The task>
Repeat verbatim, and only, the lines of the data below, beginning at the line that contains "Instruction: Open the Mesh menu" and stopping after the line that contains "The height and width of the screenshot is (368, 739).".

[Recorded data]

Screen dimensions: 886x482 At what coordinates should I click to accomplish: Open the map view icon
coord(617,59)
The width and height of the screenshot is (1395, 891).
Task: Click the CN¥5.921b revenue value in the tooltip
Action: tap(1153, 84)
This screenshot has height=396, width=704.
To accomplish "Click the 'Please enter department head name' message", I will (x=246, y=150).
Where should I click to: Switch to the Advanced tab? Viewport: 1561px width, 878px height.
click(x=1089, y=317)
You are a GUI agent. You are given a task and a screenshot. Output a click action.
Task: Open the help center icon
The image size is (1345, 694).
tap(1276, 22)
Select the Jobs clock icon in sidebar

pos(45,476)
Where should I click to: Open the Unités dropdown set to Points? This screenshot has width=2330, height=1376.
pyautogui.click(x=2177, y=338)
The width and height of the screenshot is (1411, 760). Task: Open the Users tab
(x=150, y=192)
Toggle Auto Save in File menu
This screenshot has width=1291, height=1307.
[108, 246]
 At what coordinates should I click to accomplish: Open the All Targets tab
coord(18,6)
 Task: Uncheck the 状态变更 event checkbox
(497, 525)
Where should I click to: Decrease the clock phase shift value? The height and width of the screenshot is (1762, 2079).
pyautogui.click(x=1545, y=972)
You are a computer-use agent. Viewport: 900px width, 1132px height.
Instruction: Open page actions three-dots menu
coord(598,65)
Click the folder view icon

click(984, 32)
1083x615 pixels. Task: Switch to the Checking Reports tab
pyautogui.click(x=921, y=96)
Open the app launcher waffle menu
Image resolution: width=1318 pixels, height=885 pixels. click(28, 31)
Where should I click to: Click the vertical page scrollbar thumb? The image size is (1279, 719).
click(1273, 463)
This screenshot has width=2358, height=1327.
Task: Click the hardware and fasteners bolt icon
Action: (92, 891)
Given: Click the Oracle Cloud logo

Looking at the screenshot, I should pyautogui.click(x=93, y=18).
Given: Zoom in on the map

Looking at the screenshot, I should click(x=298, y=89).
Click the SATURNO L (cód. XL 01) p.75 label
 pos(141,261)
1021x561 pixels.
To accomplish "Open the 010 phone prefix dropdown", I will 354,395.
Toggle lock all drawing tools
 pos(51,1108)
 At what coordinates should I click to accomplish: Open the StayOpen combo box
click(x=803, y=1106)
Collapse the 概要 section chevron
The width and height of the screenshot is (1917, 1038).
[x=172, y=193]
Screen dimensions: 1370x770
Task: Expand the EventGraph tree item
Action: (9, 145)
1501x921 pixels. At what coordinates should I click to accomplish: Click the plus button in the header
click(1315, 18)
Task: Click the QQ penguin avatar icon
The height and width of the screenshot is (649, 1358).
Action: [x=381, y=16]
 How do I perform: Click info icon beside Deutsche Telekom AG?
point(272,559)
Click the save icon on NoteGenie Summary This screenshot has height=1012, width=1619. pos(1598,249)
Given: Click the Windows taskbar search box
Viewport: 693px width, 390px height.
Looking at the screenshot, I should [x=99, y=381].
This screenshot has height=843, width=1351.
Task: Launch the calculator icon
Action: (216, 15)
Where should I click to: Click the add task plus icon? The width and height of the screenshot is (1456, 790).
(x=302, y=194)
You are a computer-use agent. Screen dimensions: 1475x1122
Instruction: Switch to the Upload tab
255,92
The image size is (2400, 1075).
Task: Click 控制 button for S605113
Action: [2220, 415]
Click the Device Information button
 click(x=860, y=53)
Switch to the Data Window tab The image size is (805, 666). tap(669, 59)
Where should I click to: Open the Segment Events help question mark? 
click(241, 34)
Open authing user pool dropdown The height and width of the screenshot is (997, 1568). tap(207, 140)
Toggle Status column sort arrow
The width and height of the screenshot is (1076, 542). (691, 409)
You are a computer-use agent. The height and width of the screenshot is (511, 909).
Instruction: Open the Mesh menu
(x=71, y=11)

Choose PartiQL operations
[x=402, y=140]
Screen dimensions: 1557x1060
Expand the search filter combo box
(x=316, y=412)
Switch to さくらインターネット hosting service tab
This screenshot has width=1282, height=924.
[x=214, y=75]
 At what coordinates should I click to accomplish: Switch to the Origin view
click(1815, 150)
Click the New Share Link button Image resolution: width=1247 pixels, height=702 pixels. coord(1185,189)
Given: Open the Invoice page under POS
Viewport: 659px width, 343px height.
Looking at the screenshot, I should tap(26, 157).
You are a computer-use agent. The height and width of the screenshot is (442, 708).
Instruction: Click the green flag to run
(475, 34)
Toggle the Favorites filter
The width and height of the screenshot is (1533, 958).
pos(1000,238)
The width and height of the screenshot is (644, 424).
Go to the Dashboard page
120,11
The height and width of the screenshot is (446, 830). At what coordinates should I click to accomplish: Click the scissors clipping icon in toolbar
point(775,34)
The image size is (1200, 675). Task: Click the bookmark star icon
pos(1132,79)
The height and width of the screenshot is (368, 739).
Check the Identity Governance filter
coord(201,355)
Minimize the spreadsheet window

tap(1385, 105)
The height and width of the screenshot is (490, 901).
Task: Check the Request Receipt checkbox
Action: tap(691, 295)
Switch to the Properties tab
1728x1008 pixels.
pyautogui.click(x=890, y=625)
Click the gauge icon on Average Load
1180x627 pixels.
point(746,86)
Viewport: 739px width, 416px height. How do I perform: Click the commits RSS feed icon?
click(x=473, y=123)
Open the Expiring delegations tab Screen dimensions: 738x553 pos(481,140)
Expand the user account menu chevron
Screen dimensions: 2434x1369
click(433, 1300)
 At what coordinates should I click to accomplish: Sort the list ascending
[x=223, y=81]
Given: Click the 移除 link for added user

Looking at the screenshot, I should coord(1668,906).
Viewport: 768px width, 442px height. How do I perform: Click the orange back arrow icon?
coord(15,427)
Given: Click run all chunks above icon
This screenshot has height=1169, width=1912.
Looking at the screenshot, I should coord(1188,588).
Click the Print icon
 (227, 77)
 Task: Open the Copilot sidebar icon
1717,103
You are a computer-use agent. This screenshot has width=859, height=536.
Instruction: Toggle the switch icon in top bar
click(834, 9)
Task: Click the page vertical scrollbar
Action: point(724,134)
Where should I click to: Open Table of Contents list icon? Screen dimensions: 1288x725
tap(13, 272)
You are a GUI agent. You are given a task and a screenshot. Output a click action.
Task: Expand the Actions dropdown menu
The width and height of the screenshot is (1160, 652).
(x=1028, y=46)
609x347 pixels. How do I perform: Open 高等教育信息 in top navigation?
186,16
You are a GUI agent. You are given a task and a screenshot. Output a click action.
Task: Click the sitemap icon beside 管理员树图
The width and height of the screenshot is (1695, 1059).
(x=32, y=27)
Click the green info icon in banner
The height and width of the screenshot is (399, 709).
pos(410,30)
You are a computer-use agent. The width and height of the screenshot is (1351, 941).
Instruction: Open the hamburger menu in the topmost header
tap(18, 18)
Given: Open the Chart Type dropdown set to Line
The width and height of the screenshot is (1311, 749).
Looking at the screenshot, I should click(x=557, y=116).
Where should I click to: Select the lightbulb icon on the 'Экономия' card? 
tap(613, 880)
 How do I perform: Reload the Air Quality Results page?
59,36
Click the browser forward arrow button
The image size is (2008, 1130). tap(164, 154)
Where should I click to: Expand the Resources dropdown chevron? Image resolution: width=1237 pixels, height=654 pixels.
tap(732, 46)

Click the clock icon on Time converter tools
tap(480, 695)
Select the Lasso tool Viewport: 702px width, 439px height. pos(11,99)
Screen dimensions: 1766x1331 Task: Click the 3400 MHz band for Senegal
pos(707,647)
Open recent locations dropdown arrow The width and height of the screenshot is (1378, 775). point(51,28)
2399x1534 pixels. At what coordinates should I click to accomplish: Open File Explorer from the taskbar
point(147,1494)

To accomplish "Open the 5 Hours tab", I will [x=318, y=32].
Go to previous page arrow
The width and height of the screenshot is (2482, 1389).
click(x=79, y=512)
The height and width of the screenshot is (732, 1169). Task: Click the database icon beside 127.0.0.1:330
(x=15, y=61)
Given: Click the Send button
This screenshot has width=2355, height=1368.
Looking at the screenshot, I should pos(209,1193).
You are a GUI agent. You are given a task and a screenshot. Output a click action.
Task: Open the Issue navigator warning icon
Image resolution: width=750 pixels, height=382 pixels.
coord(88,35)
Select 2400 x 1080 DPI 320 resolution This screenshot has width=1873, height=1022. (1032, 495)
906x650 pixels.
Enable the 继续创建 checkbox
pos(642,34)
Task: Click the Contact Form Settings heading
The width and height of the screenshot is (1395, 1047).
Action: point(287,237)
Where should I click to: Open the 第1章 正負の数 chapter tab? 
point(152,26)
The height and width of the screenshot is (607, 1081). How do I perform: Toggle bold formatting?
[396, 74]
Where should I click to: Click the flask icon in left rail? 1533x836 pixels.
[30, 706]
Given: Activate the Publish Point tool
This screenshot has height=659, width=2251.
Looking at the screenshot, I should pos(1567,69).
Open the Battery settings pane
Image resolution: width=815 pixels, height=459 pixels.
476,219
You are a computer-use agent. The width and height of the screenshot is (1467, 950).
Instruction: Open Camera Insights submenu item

Written answer>
Instruction: Open the Mesh menu
(x=71, y=11)

Choose PartiQL operations
[x=402, y=140]
Screen dimensions: 1557x1060
Expand the search filter combo box
(x=316, y=412)
Switch to さくらインターネット hosting service tab
This screenshot has width=1282, height=924.
[x=214, y=75]
 At what coordinates should I click to accomplish: Switch to the Origin view
click(1815, 150)
Click the New Share Link button Image resolution: width=1247 pixels, height=702 pixels. coord(1185,189)
Given: Open the Invoice page under POS
Viewport: 659px width, 343px height.
Looking at the screenshot, I should tap(26, 157).
You are a computer-use agent. The height and width of the screenshot is (442, 708).
Instruction: Click the green flag to run
(475, 34)
Toggle the Favorites filter
The width and height of the screenshot is (1533, 958).
pos(1000,238)
The width and height of the screenshot is (644, 424).
Go to the Dashboard page
120,11
The height and width of the screenshot is (446, 830). At what coordinates should I click to accomplish: Click the scissors clipping icon in toolbar
point(775,34)
The image size is (1200, 675). Task: Click the bookmark star icon
pos(1132,79)
The height and width of the screenshot is (368, 739).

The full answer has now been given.